We are continually told to report accurately. If you don’t report accurately, you could be disciplined, possibly downgraded or removed. Yet, when I continue to ask postal executives what direction EAS employees have been given to report and transfer those hours they performed craft work, the answers have consistently been no direction has been given or sent to the field.

So most, if not all, those work-hours are not properly accounted for in various programs such as DOIS, the variance programs, budgets, SPLY and more. This results in highly skewed, inaccurate DOIS reports, variance reports, budgets and SPLY data.

Postal management says it wants proper data inputs in order to get a true picture of what’s going on and take corrective action when it’s not being done. Yet management continues to turn its back when asked how those EAS workhours used to perform craft work should be transferred and handled.

Moreover, management continues to mandate those type of work-hours be performed with no direction given on how to report those hours. It seems as if accurate information isn’t a priority after all. I guess that, too, is part of the PMG’s “Delivering for America” plan.

I’ve also been told by postal executives that they don’t want “congressionals” from mail not getting delivered, so they instruct EAS employees to deliver the mail. I guess they prefer “congressionals” for postal executives following the PMG’s plan, which violates postal policy and results in “free money” to the NALC and NRLCA, which cuts into TOE and controllable income for the Postal Service. Does that make sense to you? Again, all part of the PMG’s “Delivering for America” plan.

Recently, Simon Story, Postal Headquarters HR, released an EAS dress code policy. I don’t recall the policy mandating EAS employees should come to work dressed to perform craft work. Yet the expectation out there is don’t dress to the established EAS dress code; dress to perform craft work. Again, this must be part of the “Delivering for America” plan.

How about safety? How many EAS employees have been trained to drive the postal vehicles in which they are told to go out and deliver? How many have been trained to deliver mail? How many are sent out to deliver mail without the proper clothing or PPE? Again, all part of the plan.

I’m going to have to reread the “Delivering for America” plan. I don’t recall it covering all the items I’ve outlined.

EAS employees have to do their part in this. Address attendance issues so you have as much staffing as you can. Address poor performance so you can maximize your employees. Maximize the overtime list per the contract. Most importantly, every time EAS employees in your office do craft work, report it via the survey located on the Retail and Delivery Applications & Reports (RADAR) page.

NAPS worked hard to get that survey in place; the Postal Service said EAS employees crossing crafts was not happening much. This is your chance to prove differently. If you are being told not to report using the survey, let your NAPS leaders know.
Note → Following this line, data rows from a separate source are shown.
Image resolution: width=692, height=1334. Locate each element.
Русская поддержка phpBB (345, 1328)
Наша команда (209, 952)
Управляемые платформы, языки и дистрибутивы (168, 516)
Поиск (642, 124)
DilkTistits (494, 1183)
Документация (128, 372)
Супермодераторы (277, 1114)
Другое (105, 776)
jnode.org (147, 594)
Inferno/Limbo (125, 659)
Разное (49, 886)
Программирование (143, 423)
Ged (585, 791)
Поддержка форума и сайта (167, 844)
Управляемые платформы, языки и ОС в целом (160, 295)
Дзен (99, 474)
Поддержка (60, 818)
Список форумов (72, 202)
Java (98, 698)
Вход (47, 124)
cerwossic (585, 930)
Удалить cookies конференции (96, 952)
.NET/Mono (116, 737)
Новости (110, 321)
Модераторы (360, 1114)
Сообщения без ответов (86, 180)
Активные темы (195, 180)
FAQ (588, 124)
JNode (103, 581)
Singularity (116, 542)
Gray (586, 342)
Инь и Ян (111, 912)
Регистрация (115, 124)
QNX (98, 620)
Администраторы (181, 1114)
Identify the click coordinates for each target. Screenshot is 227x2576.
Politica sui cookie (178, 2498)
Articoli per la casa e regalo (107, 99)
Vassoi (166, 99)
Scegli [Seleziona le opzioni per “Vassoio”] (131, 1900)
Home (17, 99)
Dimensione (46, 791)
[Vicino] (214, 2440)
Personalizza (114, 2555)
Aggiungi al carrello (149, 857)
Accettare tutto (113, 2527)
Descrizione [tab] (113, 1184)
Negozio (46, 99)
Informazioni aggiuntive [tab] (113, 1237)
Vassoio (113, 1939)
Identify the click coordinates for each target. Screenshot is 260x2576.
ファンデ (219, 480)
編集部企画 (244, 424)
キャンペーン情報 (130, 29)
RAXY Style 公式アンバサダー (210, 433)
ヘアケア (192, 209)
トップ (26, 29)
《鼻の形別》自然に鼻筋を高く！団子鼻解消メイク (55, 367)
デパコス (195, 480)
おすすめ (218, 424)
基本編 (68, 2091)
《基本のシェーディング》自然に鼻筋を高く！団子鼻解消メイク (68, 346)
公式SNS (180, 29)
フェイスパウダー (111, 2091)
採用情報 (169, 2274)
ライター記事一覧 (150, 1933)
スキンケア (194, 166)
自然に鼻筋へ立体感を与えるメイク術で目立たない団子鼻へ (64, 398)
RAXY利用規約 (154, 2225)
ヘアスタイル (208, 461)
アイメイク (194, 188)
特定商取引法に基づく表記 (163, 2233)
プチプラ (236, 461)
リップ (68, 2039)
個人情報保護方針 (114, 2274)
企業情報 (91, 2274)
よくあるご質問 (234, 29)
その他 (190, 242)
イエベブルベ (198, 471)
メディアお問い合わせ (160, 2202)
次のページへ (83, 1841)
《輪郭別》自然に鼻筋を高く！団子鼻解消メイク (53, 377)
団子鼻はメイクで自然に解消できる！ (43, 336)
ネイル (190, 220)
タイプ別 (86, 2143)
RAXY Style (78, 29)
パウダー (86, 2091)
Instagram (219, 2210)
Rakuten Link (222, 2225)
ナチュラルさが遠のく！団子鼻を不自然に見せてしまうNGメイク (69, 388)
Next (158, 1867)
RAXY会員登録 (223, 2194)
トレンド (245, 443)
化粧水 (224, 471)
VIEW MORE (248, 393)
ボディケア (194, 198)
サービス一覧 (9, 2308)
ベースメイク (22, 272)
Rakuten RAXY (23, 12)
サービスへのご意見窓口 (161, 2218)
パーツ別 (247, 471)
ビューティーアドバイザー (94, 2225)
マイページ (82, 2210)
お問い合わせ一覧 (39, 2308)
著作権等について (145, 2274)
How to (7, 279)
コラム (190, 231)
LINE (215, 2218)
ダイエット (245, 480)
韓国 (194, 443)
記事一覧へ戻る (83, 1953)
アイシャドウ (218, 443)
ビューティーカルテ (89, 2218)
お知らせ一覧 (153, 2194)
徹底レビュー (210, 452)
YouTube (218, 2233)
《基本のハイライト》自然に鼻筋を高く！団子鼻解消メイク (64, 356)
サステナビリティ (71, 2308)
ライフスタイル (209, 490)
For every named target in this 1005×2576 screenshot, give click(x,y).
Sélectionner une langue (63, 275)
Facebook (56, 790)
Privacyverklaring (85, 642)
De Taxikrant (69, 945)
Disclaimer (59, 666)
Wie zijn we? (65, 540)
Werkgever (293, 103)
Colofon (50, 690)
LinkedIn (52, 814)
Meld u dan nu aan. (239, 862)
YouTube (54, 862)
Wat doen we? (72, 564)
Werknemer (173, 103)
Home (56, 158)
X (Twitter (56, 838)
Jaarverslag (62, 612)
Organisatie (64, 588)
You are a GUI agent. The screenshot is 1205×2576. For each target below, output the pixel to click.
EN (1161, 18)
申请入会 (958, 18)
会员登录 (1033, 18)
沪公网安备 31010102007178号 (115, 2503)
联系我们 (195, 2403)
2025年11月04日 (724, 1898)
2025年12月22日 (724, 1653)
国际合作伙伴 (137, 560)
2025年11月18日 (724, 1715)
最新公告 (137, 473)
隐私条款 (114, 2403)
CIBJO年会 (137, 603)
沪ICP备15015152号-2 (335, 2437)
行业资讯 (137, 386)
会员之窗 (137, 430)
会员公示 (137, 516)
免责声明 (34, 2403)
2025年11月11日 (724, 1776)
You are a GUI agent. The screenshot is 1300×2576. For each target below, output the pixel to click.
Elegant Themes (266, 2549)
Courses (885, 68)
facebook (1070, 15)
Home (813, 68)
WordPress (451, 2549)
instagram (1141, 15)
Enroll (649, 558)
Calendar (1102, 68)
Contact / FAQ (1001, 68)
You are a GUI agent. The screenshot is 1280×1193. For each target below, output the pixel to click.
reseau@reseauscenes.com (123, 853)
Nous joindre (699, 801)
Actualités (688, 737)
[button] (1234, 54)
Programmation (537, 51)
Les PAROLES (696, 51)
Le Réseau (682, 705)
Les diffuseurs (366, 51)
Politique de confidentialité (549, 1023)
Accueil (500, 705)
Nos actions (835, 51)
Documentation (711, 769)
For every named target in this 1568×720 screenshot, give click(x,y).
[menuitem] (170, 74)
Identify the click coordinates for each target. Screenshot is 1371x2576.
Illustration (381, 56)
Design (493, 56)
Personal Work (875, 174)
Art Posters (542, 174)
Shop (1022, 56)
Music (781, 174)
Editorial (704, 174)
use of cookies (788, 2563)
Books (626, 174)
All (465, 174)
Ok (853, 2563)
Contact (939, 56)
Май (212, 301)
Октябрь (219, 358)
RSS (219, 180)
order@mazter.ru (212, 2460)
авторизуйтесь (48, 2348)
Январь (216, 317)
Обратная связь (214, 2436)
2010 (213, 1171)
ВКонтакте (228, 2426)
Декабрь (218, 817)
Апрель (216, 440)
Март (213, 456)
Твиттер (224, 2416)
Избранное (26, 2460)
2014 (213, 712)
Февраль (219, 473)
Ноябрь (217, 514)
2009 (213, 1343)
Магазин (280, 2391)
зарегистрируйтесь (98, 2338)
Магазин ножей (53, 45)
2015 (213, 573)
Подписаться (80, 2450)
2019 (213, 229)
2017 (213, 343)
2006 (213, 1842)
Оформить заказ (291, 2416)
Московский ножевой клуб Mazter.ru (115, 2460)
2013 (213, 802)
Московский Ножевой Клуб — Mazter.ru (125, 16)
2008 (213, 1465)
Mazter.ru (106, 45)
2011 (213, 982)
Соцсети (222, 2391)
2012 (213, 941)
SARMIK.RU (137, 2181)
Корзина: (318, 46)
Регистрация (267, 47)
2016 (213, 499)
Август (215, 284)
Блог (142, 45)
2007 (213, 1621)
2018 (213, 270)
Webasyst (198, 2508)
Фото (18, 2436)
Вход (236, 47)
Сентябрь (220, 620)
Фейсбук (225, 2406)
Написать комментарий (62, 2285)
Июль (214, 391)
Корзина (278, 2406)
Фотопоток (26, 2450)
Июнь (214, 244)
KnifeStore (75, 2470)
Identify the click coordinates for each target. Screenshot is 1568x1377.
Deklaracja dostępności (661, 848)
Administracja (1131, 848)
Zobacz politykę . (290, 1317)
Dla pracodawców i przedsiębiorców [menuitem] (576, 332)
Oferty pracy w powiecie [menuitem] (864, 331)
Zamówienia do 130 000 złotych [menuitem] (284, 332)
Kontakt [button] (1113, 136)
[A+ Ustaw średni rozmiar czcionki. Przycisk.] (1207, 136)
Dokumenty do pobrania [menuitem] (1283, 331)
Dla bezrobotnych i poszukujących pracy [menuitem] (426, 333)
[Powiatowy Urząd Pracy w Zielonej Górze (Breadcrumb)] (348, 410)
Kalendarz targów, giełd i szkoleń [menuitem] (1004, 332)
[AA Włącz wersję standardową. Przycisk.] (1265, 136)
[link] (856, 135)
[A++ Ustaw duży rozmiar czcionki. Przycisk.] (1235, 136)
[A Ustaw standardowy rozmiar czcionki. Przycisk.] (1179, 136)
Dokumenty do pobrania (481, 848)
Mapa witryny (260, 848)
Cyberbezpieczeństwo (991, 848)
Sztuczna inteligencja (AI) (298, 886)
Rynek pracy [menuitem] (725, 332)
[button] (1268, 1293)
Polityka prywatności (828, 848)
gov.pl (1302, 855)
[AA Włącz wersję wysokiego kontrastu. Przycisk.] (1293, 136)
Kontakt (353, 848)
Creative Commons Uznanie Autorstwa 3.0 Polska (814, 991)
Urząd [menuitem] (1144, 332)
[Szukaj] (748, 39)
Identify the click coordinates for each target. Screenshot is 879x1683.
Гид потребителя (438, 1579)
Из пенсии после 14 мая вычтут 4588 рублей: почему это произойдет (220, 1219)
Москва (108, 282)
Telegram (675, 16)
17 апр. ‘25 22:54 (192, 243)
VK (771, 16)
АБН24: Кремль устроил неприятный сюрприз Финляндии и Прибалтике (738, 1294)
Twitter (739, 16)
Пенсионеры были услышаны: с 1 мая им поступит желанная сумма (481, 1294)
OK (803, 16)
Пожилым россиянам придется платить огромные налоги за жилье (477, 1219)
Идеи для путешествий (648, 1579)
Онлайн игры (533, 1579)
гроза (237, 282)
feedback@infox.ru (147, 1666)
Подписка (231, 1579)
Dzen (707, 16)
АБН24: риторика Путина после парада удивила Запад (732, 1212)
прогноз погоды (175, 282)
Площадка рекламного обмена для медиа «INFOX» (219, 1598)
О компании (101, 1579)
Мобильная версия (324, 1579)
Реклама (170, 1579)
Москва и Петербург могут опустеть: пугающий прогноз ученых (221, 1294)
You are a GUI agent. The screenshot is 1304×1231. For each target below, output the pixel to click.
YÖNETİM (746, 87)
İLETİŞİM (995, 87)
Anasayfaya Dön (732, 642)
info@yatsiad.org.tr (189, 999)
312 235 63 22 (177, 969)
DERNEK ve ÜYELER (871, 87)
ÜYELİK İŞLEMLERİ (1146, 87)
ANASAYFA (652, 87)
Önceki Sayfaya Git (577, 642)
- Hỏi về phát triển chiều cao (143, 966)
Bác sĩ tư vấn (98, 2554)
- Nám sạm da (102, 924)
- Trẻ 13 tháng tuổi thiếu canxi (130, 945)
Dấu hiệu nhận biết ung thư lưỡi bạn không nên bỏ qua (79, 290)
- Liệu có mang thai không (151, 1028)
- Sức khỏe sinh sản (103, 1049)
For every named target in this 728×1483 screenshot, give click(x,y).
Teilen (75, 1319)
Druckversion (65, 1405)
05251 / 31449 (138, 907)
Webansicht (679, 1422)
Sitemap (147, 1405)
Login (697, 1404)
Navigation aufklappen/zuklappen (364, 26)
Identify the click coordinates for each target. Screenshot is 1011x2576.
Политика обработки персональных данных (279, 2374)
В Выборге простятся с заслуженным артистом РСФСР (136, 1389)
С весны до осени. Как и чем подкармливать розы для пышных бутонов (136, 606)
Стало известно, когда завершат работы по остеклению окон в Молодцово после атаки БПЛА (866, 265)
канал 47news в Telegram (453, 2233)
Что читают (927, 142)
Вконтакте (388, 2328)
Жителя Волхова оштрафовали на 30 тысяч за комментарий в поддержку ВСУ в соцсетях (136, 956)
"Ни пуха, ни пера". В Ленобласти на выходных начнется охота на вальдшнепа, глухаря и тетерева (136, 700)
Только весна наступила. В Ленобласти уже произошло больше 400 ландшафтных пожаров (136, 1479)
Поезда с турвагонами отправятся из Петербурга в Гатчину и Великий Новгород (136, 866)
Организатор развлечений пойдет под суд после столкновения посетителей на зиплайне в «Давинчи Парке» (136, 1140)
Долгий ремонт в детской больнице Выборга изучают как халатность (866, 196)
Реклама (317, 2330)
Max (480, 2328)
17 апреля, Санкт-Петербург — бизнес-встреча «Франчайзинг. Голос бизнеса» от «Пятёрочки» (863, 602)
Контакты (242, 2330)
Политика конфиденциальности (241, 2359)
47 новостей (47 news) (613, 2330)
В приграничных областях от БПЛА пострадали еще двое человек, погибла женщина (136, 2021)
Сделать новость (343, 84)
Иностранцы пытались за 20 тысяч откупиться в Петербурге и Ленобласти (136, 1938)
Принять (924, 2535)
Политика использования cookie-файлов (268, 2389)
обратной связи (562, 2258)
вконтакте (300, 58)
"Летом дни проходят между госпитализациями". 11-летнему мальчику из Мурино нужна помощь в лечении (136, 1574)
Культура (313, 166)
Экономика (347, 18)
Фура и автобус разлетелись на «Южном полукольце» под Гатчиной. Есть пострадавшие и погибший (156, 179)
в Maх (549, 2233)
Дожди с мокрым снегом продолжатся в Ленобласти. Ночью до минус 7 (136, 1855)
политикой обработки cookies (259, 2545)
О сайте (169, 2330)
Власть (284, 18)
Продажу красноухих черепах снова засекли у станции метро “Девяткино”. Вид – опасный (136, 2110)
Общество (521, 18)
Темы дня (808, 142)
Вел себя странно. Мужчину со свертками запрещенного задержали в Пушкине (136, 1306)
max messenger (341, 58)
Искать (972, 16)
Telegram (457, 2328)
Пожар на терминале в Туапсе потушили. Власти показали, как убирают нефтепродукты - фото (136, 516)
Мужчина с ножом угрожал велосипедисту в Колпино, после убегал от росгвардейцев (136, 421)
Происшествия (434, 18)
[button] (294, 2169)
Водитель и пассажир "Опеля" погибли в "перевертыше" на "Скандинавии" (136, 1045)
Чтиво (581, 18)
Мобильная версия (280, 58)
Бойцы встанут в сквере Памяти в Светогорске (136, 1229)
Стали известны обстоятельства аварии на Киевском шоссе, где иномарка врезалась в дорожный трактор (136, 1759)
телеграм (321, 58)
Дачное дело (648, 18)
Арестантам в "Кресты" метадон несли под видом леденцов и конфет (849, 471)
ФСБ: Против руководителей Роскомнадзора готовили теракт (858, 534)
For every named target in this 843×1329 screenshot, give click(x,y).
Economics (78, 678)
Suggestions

Also, make sure you are reporting these violations to your district Labor Relations and HR managers. This is very important! The Postal Service is asking—requiring—you to report it per its response in this column. Reporting it documents that violations are occurring.

I find it hard to believe postal executives can’t understand the meaning of an emergency as outlined at the beginning of this column. They must be reading a different version of the “Delivering for America” plan than I read.

Stay on the high road! The view is much better.